#### [Work item]
All of the records must be repeated exactly as they read.

#### [Given information]
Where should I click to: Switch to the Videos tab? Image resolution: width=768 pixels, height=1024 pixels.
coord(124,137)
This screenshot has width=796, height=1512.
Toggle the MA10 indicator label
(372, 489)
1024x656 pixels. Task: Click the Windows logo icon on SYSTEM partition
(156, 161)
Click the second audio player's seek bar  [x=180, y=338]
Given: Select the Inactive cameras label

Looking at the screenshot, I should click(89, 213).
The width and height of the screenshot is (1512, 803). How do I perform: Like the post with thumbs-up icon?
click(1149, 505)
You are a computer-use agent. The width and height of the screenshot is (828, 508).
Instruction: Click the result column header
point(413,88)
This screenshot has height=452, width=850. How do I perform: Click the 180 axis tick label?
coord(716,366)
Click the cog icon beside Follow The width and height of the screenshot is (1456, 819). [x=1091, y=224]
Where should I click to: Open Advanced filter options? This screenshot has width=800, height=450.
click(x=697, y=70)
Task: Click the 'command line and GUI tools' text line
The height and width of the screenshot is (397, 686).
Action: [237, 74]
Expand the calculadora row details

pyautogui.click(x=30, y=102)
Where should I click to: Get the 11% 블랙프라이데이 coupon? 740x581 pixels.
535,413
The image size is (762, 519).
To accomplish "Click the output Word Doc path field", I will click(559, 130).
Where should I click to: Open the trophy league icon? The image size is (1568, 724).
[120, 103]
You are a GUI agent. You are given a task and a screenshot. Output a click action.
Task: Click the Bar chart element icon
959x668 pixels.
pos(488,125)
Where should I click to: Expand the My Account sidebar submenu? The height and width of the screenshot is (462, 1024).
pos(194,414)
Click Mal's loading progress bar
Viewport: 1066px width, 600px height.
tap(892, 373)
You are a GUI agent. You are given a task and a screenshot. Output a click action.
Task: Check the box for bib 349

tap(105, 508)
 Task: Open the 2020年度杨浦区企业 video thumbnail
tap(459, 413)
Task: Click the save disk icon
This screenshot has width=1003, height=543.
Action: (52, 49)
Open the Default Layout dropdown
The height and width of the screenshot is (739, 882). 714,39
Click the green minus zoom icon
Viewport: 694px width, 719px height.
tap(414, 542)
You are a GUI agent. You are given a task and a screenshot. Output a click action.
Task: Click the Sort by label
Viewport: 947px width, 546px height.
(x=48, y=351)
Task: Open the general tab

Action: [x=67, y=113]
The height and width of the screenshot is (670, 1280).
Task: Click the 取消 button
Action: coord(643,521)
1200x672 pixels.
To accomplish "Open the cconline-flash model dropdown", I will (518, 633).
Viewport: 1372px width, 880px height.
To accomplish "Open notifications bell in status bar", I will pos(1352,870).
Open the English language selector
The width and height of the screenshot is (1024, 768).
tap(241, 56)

#### [Written answer]
Where should I click to: Switch to the Videos tab? Image resolution: width=768 pixels, height=1024 pixels.
coord(124,137)
This screenshot has width=796, height=1512.
Toggle the MA10 indicator label
(372, 489)
1024x656 pixels. Task: Click the Windows logo icon on SYSTEM partition
(156, 161)
Click the second audio player's seek bar  [x=180, y=338]
Given: Select the Inactive cameras label

Looking at the screenshot, I should click(89, 213).
The width and height of the screenshot is (1512, 803). How do I perform: Like the post with thumbs-up icon?
click(1149, 505)
You are a computer-use agent. The width and height of the screenshot is (828, 508).
Instruction: Click the result column header
point(413,88)
This screenshot has height=452, width=850. How do I perform: Click the 180 axis tick label?
coord(716,366)
Click the cog icon beside Follow The width and height of the screenshot is (1456, 819). [x=1091, y=224]
Where should I click to: Open Advanced filter options? This screenshot has width=800, height=450.
click(x=697, y=70)
Task: Click the 'command line and GUI tools' text line
The height and width of the screenshot is (397, 686).
Action: [237, 74]
Expand the calculadora row details

pyautogui.click(x=30, y=102)
Where should I click to: Get the 11% 블랙프라이데이 coupon? 740x581 pixels.
535,413
The image size is (762, 519).
To accomplish "Click the output Word Doc path field", I will click(559, 130).
Where should I click to: Open the trophy league icon? The image size is (1568, 724).
[120, 103]
You are a GUI agent. You are given a task and a screenshot. Output a click action.
Task: Click the Bar chart element icon
959x668 pixels.
pos(488,125)
Where should I click to: Expand the My Account sidebar submenu? The height and width of the screenshot is (462, 1024).
pos(194,414)
Click Mal's loading progress bar
Viewport: 1066px width, 600px height.
tap(892, 373)
You are a GUI agent. You are given a task and a screenshot. Output a click action.
Task: Check the box for bib 349

tap(105, 508)
 Task: Open the 2020年度杨浦区企业 video thumbnail
tap(459, 413)
Task: Click the save disk icon
This screenshot has width=1003, height=543.
Action: (52, 49)
Open the Default Layout dropdown
The height and width of the screenshot is (739, 882). 714,39
Click the green minus zoom icon
Viewport: 694px width, 719px height.
tap(414, 542)
You are a GUI agent. You are given a task and a screenshot. Output a click action.
Task: Click the Sort by label
Viewport: 947px width, 546px height.
(x=48, y=351)
Task: Open the general tab

Action: [x=67, y=113]
The height and width of the screenshot is (670, 1280).
Task: Click the 取消 button
Action: coord(643,521)
1200x672 pixels.
To accomplish "Open the cconline-flash model dropdown", I will (518, 633).
Viewport: 1372px width, 880px height.
To accomplish "Open notifications bell in status bar", I will pos(1352,870).
Open the English language selector
The width and height of the screenshot is (1024, 768).
tap(241, 56)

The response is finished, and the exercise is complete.